MANOLO RODRÍGUEZ | A CORUÑA
Fadesa "se ha autoimpuesto una auténtica economía de guerra". Con estas palabras, Fernando Martín, presidente de la inmobiliaria, dibujaba hace tres semanas el panorama de la compañía que compró a Manuel Jove hace cuatro años. Inmersa aún en concurso de acreedores, la empresa cumple hoy su segundo aniversario bajo tutela judicial con su futuro igual de complicado que el 15 de julio de 2008, cuando protagonizó la mayor suspensión de pagos de España con una deuda de 7.000 millones. Unos 10.000 perjudicados, entre proveedores, bancos, cajas de ahorro y compradores de viviendas esperan ávidos el desenlace.

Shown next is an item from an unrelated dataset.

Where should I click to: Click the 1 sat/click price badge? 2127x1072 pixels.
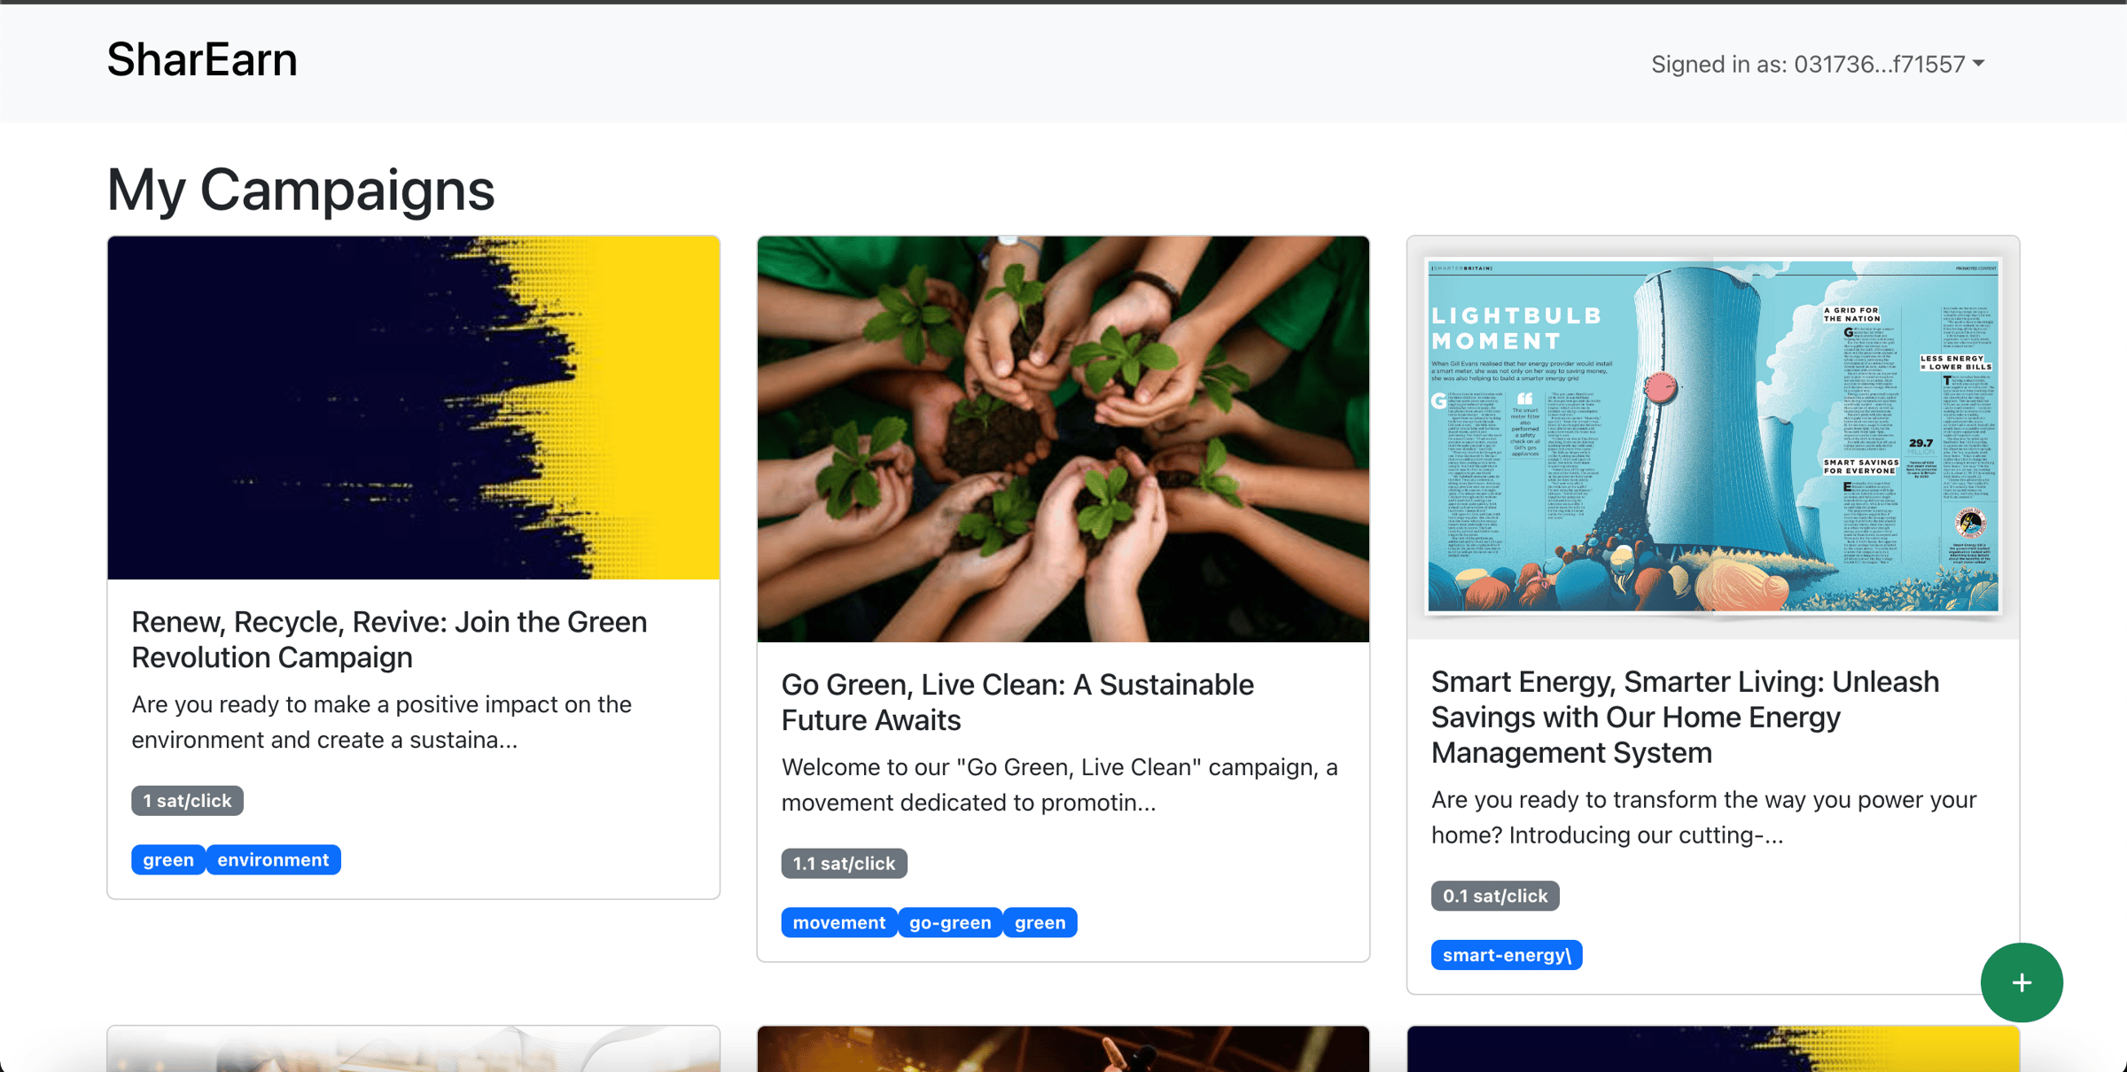187,801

Y justo cuando sopla las dos velas de su cumpleaños en suspensión de pagos, el proceso concursal entra en su fase final, aunque eso no quiere decir que el resultado vaya a ser feliz. Martinsa Fadesa se debate en estos momentos entre la salvación o la liquidación.
El titular del juzgado de lo Mercantil de A Coruña está a punto de poner el punto y final a la primera fase del concurso. La previsión es que antes de que finalice este mes arranque la segunda, la de la negociación con los acreedores. Si se llega a un acuerdo, la inmobiliaria saldría del concurso y abandonaría la tutela judicial a finales de año.
Al mismo tiempo, la compañía está negociando, como reconoció Fernando Martín en A Coruña hace unas semanas, un plan de pagos con las entidades financieras acreedoras "más adecuado a las circunstancias actuales". Asegura el máximo accionista de Fadesa que el que presentó en diciembre de 2008 y que fue aceptado por la mayoría de ellas ya no sirve. En aquel momento pactó una devolución de la deuda en un periodo de ocho años sin ningún descuento y que arrancaría a mediados de 2010. Este primer pago ya no se realizó.
Los hombres de Fernando Martín no paran de tener reuniones con la banca acreedora, sobre todo con las tres principales entidades financieras que le prestaron el dinero para adquirir la inmobiliaria: Caja Madrid, La Caixa y Banco Popular. Arrancaron no sólo solicitando un retraso en el pago de la deuda sino un nuevo crédito que superaría los 150 millones para poder continuar con su actividad.
Hace menos de dos meses la compañía ya alertó de que su liquidez podría estar en "especial riesgo" si se veía obligada a devolver a los compradores de viviendas el dinero que ya habían anticipado. En mayo reconoció en un comunicado enviado a la Comisión Nacional del Mercado de Valores (CNMV) que la renovación de un decreto de 2008 había evitado su liquidación. El artículo 260 de la ley de sociedades anónimas aborda las causas de disolución de una empresa, una de ellas es que las pérdidas registradas dejen reducido el patrimonio a una cantidad inferior a la mitad del capital social. Y esto le había ocurrido a Martinsa Fadesa. Pero la liquidación de la compañía también está ahora encima de la mesa de la negociación con los bancos y cajas acreedores. Sólo los 1.000 millones que adeuda a Caja Madrid; los 700 a La Caixa o los 400 a Banco Popular impiden que las entidades financieras dejen caer a la inmobiliaria. Estas, debido a que su situación tampoco es igual a la de diciembre de 2008, cuando aceptaron el convenio, no están dispuestas a prestar los 150 millones que solicita Fernando Martín. Como mucho le darían un tercio, pero a cambio quieren conseguir mejores condiciones de devolución de la deuda.
La película está llegando a sus últimos minutos, pero aún se desconoce si el final será feliz.